#### Record excerpts:
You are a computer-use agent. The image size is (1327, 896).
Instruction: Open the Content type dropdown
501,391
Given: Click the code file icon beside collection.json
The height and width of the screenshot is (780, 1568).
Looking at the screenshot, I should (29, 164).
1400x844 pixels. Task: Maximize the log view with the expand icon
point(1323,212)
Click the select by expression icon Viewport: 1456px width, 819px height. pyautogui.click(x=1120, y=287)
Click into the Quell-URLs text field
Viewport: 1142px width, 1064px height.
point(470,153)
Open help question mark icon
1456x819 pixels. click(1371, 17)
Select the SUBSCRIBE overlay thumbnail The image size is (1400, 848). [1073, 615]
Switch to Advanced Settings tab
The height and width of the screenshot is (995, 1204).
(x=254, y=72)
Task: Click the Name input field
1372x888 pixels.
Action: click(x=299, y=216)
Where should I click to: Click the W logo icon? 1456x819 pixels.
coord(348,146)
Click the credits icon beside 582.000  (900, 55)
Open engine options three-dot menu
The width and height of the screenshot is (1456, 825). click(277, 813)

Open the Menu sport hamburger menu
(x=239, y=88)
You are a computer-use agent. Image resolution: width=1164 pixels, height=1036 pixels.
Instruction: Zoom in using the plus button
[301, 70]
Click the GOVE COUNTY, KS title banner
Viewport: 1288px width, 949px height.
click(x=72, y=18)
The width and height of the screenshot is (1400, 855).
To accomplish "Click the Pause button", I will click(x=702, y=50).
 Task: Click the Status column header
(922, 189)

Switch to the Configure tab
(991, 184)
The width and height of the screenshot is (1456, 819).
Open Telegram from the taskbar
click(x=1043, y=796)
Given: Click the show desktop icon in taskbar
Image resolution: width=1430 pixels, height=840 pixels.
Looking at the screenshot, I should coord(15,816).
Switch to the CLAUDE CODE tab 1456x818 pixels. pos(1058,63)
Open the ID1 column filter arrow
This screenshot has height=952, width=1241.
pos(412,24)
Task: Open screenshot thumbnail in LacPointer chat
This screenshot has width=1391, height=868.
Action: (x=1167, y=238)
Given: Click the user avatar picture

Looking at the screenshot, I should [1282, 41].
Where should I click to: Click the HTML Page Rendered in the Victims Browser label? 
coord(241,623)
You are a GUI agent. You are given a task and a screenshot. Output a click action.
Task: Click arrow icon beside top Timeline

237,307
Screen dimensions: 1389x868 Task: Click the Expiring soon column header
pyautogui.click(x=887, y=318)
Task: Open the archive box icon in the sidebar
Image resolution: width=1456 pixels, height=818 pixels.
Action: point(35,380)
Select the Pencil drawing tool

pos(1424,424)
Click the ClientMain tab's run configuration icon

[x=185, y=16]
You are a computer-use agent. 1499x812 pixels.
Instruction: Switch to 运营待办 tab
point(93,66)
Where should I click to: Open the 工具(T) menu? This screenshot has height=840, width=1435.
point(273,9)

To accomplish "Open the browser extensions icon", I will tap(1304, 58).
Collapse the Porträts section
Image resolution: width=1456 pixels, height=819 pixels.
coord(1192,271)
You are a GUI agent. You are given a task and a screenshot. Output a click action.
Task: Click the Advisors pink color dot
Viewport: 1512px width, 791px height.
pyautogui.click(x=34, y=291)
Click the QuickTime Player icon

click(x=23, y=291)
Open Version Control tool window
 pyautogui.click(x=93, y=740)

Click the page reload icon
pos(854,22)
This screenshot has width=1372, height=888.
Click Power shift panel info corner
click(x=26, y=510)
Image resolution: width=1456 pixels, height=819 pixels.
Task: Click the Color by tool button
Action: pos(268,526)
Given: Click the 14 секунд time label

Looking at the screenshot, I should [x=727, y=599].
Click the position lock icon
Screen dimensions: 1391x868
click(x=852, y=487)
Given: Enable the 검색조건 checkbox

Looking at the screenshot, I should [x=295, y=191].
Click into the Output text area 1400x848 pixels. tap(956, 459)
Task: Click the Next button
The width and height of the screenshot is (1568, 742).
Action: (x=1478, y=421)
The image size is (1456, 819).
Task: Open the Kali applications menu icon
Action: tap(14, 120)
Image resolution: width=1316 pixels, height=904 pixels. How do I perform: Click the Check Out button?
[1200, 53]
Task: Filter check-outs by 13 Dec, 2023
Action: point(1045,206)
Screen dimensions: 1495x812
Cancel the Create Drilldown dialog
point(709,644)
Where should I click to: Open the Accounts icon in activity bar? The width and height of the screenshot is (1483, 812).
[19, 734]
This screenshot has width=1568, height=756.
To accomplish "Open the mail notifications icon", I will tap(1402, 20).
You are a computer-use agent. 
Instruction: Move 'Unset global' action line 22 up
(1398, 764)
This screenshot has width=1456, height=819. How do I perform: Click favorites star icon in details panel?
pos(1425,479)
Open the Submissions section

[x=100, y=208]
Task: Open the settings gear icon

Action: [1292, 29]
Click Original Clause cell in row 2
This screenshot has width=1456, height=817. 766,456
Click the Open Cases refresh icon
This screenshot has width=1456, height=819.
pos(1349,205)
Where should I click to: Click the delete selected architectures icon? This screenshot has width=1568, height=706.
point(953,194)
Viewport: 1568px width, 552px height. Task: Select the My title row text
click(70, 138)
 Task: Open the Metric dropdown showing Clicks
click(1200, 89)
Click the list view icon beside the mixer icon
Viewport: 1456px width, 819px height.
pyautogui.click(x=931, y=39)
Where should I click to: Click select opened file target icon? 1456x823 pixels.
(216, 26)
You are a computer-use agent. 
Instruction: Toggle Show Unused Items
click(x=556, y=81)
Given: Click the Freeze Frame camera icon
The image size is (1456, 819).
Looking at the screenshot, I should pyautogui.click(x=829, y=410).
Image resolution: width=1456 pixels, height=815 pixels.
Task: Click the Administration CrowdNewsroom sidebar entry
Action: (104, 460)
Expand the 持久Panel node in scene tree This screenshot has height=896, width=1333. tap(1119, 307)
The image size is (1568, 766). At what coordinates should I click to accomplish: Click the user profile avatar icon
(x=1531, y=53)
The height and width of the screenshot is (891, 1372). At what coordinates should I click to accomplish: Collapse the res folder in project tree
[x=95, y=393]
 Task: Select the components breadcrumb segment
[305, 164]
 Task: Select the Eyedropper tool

#### Directions:
Write out every line in the data that holds the string "thumbnail".

#### Answer space:
Select the SUBSCRIBE overlay thumbnail The image size is (1400, 848). [1073, 615]
Task: Open screenshot thumbnail in LacPointer chat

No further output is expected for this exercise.